Lately, you’ve read some of my poems detailing the struggle I’ve had over the year with recovering from a heart attack, my triple bypass, gall bladder surgery and pancreatitis. It was a full year of not knowing if I’d ever feel good again, or work doing what I love, or being able to do the fun stuff with John that we did prior to getting sick.
A week ago I hit rock bottom being denied a trip to LA to see Springsteen and the E Street Band with friends I took to see the River Tour at the Sports Arena 35 years ago in 1980. His son invited me to go at Christmas and I spent 3 months super excited about going. I wish I still had a photo from that long ago. At the time, I had a girlfriend, and we had driven down from Utah where I was going to school to see him in October. I drove the whole way with a a broken ankle, which was put into a cast 3 hours before the show. I was transformed that night into a decades long fanatic of Bruce Springsteen and his band. I was drawn to his music, his sense of community, and the sheer joy he had in performing and giving back to an audience that clearly loved him and the band.
Having been denied that trip last week by security here in Seattle, I was crushed. It was exactly a year since the open heart surgery and I was planning on using the weekend to come out of recovery and into a new life ahead. Sitting in the airport watching the plane taxi from the gate without me was when I hit rock bottom. I was inconsolable and felt like I had no place to turn.
The following Saturday morning my husband, John, and I woke up early and the sunrise was particularly beautiful. We sat on the deck with our coffee and watched the sky change, the sun come up over the Cascades and light flood our home. I began to feel better. Then, Tuesday morning I decided to buy a ticket for Springsteen’s show in Portland and drove down. I didn’t go to the show with anyone because I wanted to be anonymous and be able to dance and sing for 3.5 hours without a care in the world. Springsteen shouted at the top of the show, “Are you ready to be transformed?” and if there was anyone in that arena needing to be transformed, it was me. And by the end of the evening, extremely tired, hoarse and feeling like I’d overdone it from a tight chest, I was feeling transformed. A lifetime of memories of countless shows, how I felt when I saw the band in all its various configurations, and the one constant feeling of community – a shared moment in time with people who just wanted some release came back. I was released from my inner demons, pain, and the hard realities of recovery.

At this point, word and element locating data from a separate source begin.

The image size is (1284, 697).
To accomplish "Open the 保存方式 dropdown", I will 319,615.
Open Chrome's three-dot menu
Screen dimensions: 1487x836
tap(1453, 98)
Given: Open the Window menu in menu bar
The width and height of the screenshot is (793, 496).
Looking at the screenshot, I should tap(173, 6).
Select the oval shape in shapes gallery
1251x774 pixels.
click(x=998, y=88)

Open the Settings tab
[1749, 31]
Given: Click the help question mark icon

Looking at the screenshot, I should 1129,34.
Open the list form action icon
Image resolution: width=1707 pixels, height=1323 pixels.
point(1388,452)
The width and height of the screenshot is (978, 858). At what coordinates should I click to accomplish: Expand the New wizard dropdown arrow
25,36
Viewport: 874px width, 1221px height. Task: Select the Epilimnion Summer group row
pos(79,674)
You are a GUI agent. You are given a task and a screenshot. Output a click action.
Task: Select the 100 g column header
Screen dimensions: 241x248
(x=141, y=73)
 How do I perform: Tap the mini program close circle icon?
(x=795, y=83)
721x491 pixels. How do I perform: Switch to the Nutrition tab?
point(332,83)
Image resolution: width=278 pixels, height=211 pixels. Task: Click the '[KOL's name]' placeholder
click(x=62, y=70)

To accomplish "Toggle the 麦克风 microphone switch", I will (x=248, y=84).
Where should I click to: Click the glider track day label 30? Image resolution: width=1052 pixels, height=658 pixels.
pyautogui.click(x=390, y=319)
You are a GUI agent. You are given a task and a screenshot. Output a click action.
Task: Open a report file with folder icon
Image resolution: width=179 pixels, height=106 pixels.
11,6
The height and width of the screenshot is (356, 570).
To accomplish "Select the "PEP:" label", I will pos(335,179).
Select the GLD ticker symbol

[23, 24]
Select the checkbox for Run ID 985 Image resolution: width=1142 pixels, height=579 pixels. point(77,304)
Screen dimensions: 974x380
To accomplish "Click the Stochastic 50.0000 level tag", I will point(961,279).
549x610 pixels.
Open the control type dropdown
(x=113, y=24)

Then, in Seattle, my Godson and his fiancé, my husband, a few other friends all went to the Seattle show. We were invited by our good friends, Judy and Todd, to join them and we all witnessed an epic show. It was far different from the Portland show as Bruce was in high spirits, the crowd was with him the entire night, and the band played tight and beautifully. One of the causes dear to my heart – feeding the hungry – was in the house as expected, but that night it was different as Pearl Jam offered to match whatever was collected.
In a gesture not done yet on this tour, Bruce collected signs from the audience and the last hour and a half became a bit of a free-for-all adding energy and fun to an already glorious evening. Sitting with John, dancing with my Godson, and completing my transformation from a stunningly hard year happened.
At the end of the show, when Bruce again asked, “Are you done?” several times to the audience to egg them on, I was thinking to myself, “no I’m not, not by a long shot.” And so I’m ready to take what comes, come back into my life, our lives together as a married couple, and move on. I just had to wait a week to be restored. All it took was a quiet morning over coffee with John, a sunrise, two Springsteen concerts, and my Godson, his fiancé, and a whole host of wonderful friends. It’s great to be reconnected to all that lies ahead.